WHY THIS?
Under the theme of responses saying theism is unnecessary, this one makes a simple claim.
Simple, until one is asked to define "better", and ponder the implications of moral relativism or moral equivalency.
"You don't have to believe in God to make the world a better place."
RESPONSE:
Amen.
Of course, the term "better" suggests a value against which something is being judged. Here's where all Christians, at least in principle, have their published universal standard they can all measure against.

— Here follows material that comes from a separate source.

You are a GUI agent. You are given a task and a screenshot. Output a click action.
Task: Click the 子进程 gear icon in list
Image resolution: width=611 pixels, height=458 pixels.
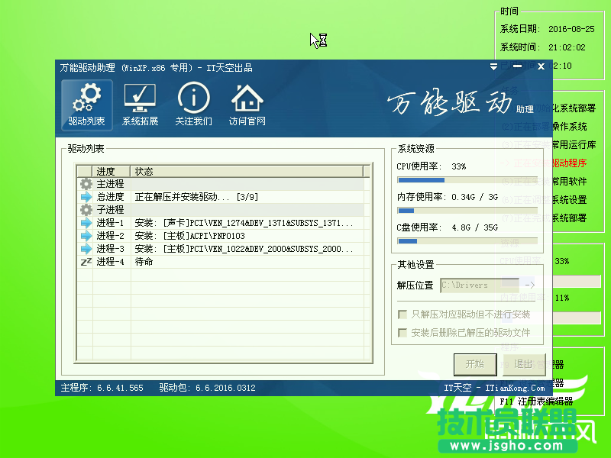tap(86, 210)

Nonbelievers, by contrast, typically reject absolutes and tend to each be more reliant on their own relative judgment. I suppose the ambiguous "general preservation of society" would be the measure of "better" in that case. Just hope the societal measure chosen isn't that of the former Soviet Union, or Stalinist Russia, or Cambodia, or Rwanda, or Uganda, or Sudan, or Syria, or North Korea, or Tajikistan, or Turkmenistan, or Bhutan, or Saudi Arabia, or Somalia, or Mauritania, or Libya, or Maldives, etc.
Some of those states are theistic, others atheistic, but all have terrible records of abuse and repression. Terrible, that is, if there truly exists a universal standard to be measured against.
See also:
Is religion necessary to live a virtuous life?
Malice toward none and charity for all?
Expanded!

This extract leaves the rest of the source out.